### [Source text]
So yes Amazon, Starbucks etc. should be paying taxes and while sometimes government does waste money it is a lot better than the alternative.

Friday, 2 September 2016

Beggar my neighbour: Apple's Tax Problem in Ireland

There is well known economic rule called "beggar your neighbour". It is important in behavioural economics when you consider the model of the repeated Prisoner's dilemma. In that case beggar my neighbour represents the defection strategy. There is also a connection to companies seeking countries with the minimum regulation/taxation. This is when the companies are defecting.

Companies have a duty to shareholders which in the short term and when you do not expect there to be a repeat of the circumstances means that defection is the preferred strategy and politicians often think the same way. This is sib-optimal capitalism. It is sub-optimal because in reality we have longer term interactions and repeat business which are undermined by defection. Axelrod has shown that the best strategy as proposed by Rappaport is Tit-for-tat. You respond to defection by defecting and then you go back to a position of trust. Trust is the essential feature that makes the system optimal. You have to maximise the trust to reduce the costs of regulation and defection.

[Excerpts from a dataset]

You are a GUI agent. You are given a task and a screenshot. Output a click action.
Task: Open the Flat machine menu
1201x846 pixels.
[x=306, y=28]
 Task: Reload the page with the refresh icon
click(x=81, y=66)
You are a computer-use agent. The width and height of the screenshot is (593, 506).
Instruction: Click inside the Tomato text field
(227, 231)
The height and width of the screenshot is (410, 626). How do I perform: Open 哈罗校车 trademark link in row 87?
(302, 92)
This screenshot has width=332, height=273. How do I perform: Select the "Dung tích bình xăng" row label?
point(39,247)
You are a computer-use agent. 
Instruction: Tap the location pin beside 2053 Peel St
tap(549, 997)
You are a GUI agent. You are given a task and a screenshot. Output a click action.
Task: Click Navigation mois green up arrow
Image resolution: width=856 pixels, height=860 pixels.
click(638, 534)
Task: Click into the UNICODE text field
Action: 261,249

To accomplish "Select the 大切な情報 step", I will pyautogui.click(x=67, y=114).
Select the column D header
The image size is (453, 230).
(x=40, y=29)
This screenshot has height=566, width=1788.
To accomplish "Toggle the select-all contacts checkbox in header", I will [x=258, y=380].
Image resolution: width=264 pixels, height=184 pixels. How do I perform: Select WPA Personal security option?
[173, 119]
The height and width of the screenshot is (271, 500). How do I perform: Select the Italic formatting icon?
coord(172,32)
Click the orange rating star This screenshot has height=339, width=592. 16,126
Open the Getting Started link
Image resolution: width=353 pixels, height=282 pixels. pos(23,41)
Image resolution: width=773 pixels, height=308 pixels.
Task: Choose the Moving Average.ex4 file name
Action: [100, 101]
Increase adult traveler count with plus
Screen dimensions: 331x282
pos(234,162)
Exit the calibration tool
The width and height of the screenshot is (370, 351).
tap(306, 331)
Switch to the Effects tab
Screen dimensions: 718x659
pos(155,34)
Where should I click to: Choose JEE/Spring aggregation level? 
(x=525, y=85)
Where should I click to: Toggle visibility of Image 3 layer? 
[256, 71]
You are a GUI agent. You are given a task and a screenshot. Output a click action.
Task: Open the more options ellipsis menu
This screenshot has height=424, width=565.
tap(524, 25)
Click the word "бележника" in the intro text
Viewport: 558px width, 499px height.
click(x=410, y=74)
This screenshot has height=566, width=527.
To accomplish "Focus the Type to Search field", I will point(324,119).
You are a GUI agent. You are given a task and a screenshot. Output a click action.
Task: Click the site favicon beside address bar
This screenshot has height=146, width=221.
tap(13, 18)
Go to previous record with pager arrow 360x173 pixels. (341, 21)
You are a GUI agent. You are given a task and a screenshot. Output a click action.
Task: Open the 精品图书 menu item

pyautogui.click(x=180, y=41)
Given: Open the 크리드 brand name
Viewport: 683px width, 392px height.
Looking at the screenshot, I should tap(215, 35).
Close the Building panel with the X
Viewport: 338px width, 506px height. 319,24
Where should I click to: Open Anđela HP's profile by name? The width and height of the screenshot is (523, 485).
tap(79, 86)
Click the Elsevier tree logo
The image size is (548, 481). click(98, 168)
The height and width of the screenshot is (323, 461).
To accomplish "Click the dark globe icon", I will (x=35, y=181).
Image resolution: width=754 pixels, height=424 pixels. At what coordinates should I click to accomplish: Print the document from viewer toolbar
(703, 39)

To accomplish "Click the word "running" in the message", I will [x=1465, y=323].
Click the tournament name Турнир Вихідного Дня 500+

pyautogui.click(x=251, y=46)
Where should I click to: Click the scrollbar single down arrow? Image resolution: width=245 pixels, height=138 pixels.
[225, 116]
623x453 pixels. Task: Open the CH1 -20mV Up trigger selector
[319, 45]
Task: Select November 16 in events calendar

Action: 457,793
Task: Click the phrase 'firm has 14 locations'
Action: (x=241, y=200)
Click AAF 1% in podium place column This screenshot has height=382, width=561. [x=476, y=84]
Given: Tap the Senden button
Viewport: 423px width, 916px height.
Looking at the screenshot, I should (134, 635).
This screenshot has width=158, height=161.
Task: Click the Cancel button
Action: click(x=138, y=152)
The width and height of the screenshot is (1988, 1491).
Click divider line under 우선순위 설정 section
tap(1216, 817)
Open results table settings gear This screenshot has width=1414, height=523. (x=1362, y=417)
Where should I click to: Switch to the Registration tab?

### [Activity list]
• 1. Answer these questions from the text on Apple's tax problem in Ireland:
(a) In the repeated Prisoner's dilemma, what does beggar my neighbour represent?
(b) Who has shown that Tit-for-tat is the best strategy?
(c) What feature makes the system optimal?
• 2. Render this sentence from the text on Apple's tax problem in Ireland in Spanish: "Trust is the essential feature that makes the system optimal."
• 3. Pick up the text on Apple's tax problem in Ireland where it stops and carry it forward.

### [Responses per task]
• 1.
(a) The defection strategy.
(b) Axelrod.
(c) Trust.

• 2. La confianza es la característica esencial que hace que el sistema sea óptimo.

• 3.
At a national level a defecting country is one that offers a lower level of regulation and taxation compared to all the other countries as business will move to that country and not pay taxes where they actually are active. This is how the Swiss canton of Zugg has become the European HQ of many multi-nationals. Zugg has a tax rate of 5% which is very attractive to global business. Given the size of the canton this minimal amount of tax from a large number of corporations raises more than enough for the infra-structure and services that the canton has to pay for. In fact they should be making a considerable profit. Levels of taxation elsewhere have to be larger because nations are expensive and levels of tax are set to avoid a deficit. This is why Zugg is beggaring its neighbours and why Ireland with its Apple tax deal was also beggaring its neighbours by removing tax revenues from other countries where Apple was doing business. Apple was unlucky enough to be the first company that was brought to court but it will not be the last and Google and Amazon are two more big names that stand out.

Ireland with a much smaller economy can survive without all the tax that is owed but this deficit is pushed onto all the other EU nations. That is why this sort of tax deal is illegal and why the UK deal with Vodafone also  needs to be investigated. Governments do this because they want to keep the jobs in their countries but if I did this as a small business or as an individual even if I did not do my duty well enough only in the expectation of a future benefit I would be in jail for up to 12 years and face an unlimited fine under UK law. In fact the recent report about the possible dropping of the investigation of BHS in return for Sir Philip Green paying a large sum to the pension fund is also bordering on illegal under the Bribery Act 2010. I begin to see why an Italian mafia judge called the UK the most corrupt country in Europe.

Ireland has been caught cheating but both Ireland and Apple are going to seek to contest the judgement. The only way that you can prevent beggar my neighbour is if we go beyond short term interests or if we promote supra-national agreements. We call these trade deals and although TTIP is a dirty word at the minute there are many others that we rely on everyday. The WTO is the largest agreement to make sure that nations do not deliberately cause economic hardship for each other. But the most successful is the European Union and that is why Ireland and Apple in the end have to lose if we are to have any faith in nations and democracies and if we want to live in a world which has not been taken over by corporations.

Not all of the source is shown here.